4. The sentence for possession of marihuana. For his conviction of unlawful possession of marihuana, the defendant received a sentence of one year, to be served concurrently with a longer one (two and one-half years, eighteen months to serve) for the OUI conviction. The penalty prescribed by G.L. c. 94C, § 34, for unlawful possession of marihuana is not more than six months in the house of correction or a fine of $500, or both. The record does not disclose that the defendant had been convicted previously of possession of marihuana, which would have subjected him to a longer sentence. His sentence on the marihuana offense should be revised to six months in the house of correction, to be served concurrently.
On the charge of possession of marihuana, the judgment is vacated, and the defendant shall be resentenced in accordance with G.L. c. 94C, § 34. The judgments on the other counts are affirmed.
I disagree as to the potency of the toxin injected into the trial by the prosecutor. I think it was lethal. The defendant should have a new and fairer trial on the complaint charging operating a motor vehicle under the influence of intoxicating liquor.
Fair trial means fair, i.e., as close to impeccable as possible. Cf. Townsend v. Sain, 372 U.S. 293, 83 S.Ct. 745, 9 L.Ed.2d 770 (1963). Let us not forget, trials are not mini-Super Bowls, where only victory is sought. Prosecutors and defense counsel are officers of the court and that awesome responsibility compels each to act fairly and responsibly in the performance of their respective roles.
The manner in which the prosecutor handled the matter of the defendant's prior arrests (and the interchanging of the term “convictions” at several instances) was reckless, unprofessional, and, worst of all, patently unfair.1 As we have often said, the Commonwealth permissibly may play “hard ball,” but “foul” ball is inherently unfair and, of course, totally unacceptable.

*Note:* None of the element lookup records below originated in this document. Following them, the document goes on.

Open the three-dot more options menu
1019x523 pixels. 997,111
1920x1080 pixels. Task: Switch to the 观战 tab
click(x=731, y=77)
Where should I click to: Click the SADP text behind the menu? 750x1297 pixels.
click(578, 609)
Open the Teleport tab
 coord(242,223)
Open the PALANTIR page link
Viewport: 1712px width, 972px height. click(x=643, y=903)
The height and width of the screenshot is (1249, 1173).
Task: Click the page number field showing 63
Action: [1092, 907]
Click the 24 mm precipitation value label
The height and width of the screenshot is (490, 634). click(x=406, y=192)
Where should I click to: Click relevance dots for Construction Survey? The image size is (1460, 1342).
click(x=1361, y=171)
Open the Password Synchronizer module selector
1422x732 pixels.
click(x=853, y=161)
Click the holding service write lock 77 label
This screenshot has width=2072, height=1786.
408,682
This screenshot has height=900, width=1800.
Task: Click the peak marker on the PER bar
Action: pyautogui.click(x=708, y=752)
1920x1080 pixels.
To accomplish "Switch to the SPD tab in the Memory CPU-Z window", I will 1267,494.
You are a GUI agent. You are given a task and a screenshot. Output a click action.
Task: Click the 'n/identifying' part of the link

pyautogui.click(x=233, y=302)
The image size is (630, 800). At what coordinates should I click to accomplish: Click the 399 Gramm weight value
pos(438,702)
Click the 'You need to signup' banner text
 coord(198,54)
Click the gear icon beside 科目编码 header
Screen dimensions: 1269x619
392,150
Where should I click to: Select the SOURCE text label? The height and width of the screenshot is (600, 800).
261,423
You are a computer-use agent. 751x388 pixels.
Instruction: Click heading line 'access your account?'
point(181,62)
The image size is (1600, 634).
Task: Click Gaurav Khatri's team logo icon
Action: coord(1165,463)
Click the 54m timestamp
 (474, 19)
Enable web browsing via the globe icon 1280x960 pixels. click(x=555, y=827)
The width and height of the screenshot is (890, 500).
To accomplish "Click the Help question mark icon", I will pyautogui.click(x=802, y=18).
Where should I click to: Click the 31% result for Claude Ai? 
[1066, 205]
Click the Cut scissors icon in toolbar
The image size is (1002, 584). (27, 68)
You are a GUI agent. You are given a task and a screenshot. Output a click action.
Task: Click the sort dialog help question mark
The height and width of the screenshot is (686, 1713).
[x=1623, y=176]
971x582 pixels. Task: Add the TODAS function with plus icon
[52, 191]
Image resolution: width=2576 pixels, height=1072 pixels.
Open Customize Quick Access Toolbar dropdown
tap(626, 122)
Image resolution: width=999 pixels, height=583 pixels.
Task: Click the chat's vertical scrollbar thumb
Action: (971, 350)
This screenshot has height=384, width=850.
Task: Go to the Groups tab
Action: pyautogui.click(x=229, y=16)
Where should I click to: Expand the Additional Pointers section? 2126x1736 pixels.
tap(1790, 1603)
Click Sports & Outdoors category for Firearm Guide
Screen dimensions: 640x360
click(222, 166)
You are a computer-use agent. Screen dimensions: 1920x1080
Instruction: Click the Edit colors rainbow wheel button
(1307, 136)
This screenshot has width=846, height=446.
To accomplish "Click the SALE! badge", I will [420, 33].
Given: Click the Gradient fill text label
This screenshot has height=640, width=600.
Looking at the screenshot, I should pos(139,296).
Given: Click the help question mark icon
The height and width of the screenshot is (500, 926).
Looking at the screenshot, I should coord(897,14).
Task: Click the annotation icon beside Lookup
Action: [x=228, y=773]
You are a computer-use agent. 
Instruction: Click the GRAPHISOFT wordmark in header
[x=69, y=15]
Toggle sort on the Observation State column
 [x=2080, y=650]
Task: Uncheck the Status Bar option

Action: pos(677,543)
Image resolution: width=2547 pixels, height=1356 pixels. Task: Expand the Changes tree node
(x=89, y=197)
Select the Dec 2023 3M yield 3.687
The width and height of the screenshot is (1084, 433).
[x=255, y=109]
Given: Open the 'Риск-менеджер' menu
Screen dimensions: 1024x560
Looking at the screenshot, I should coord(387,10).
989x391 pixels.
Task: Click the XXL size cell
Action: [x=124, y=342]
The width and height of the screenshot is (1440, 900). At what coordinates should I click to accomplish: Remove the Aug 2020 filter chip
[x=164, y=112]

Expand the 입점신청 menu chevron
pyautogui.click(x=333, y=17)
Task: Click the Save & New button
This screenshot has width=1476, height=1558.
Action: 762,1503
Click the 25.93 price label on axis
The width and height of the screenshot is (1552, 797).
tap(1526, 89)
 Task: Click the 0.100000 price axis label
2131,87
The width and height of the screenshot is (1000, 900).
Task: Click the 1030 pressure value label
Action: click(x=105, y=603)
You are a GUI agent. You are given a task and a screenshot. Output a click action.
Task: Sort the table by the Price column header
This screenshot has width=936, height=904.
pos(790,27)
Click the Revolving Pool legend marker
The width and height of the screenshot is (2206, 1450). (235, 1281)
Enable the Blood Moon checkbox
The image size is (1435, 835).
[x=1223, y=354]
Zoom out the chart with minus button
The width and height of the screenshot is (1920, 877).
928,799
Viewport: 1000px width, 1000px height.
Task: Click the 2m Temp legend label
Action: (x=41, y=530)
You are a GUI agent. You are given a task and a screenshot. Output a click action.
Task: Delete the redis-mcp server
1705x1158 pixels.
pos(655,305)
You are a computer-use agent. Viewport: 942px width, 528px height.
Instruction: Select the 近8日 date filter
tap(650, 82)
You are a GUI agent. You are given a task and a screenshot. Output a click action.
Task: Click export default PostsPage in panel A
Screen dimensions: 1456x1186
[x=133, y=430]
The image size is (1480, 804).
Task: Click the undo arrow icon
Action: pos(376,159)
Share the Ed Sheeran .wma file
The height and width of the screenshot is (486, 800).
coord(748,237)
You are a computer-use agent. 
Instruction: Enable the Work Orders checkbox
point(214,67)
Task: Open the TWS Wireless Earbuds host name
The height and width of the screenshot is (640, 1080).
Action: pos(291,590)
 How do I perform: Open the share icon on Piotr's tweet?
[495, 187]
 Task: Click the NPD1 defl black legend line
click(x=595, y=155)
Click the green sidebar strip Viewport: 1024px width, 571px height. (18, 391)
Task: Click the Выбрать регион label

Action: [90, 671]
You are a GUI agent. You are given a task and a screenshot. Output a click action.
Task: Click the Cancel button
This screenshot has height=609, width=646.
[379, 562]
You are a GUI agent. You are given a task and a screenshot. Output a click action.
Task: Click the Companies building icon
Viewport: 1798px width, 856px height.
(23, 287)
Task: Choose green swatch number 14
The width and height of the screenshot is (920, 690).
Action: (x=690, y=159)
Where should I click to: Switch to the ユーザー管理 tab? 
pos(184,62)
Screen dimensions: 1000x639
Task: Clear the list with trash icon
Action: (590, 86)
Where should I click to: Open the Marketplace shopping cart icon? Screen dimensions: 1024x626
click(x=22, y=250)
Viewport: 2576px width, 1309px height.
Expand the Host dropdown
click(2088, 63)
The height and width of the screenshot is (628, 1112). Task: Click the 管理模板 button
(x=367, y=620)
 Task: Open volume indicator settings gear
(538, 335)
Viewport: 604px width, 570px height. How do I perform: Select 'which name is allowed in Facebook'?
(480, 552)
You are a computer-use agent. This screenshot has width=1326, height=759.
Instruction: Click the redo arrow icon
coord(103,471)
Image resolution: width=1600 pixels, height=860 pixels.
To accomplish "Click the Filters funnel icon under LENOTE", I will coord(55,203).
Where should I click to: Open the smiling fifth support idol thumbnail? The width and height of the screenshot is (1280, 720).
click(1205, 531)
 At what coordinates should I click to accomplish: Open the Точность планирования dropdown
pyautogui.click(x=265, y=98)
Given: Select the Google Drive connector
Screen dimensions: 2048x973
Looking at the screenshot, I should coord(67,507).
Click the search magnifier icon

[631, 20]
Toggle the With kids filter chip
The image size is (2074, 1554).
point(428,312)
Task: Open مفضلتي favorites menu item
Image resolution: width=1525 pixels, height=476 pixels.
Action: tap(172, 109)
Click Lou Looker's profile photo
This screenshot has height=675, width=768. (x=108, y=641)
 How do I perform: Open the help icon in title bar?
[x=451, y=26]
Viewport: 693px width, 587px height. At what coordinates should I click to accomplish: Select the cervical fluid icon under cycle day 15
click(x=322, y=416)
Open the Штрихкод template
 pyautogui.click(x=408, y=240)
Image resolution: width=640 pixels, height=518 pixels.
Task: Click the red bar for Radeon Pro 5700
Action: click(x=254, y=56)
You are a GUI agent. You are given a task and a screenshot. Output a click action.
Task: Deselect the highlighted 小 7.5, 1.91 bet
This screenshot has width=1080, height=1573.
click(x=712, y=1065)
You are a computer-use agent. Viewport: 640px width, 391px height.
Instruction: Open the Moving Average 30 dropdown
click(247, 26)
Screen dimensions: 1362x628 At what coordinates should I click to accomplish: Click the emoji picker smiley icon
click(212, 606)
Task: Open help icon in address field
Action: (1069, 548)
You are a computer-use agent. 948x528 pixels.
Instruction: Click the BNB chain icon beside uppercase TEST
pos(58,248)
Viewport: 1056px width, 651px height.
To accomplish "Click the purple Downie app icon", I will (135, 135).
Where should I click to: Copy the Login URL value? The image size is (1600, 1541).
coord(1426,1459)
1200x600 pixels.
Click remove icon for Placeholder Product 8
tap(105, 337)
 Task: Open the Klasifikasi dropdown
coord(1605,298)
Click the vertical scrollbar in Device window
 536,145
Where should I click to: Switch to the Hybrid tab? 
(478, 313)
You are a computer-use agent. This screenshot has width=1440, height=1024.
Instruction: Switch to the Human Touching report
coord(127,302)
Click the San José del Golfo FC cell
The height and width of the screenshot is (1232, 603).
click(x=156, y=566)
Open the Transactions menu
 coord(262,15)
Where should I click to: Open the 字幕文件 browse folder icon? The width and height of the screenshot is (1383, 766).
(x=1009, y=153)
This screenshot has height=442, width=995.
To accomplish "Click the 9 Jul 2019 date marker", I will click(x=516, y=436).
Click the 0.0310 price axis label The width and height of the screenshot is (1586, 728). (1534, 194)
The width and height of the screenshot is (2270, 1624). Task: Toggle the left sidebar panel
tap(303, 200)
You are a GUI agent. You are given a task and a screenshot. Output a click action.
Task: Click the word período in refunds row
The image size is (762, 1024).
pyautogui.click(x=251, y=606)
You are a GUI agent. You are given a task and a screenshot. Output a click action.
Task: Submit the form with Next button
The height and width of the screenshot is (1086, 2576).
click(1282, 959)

As to the prosecutor's closing argument, the majority acknowledges, as it must, that this “was a blow below the belt.” Not only was the matter referred to in the prosecutor's closing argument not in evidence, but the judge had specifically ordered it excluded. Further, it was almost certainly prejudicial. Admonitions against careless and poor preparation resulting in improper closing argument are too numerous to list. I will merely point to the cases and authorities cited in Commonwealth v. West, 44 Mass.App.Ct. 150, 153 n. 4, 688 N.E.2d 1378 (1998), as well as the language in a recent opinion authored by the Chief Justice of the Supreme Judicial Court in a civil case: “A lawyer should not be free to argue improperly to a jury, relying on the judge to give a saving instruction. Even after a long trial ․, the allowance of a new trial motion may be the only fair resolution of a problem that counsel wilfully or recklessly created.” Birbiglia v. Saint Vincent Hosp., Inc., 427 Mass. 80, 88-89, 692 N.E.2d 9 (1998).
1. The issue concerning the plea is not properly before us, as it was only raised in the defendant's reply brief, the defendant having realized, after reading the Commonwealth's brief, that he could be convicted and serve time under the lesser charges even if acquitted on the OUI charge. As will appear, there was an error in the sentence on the possession of marihuana count. As it will be necessary to discuss briefly that lesser charge, we thought it best to dispose of even an improperly launched challenge to that conviction.
1. The judge's ruling permitting the questioning regarding prior arrests was also, I think, unwise.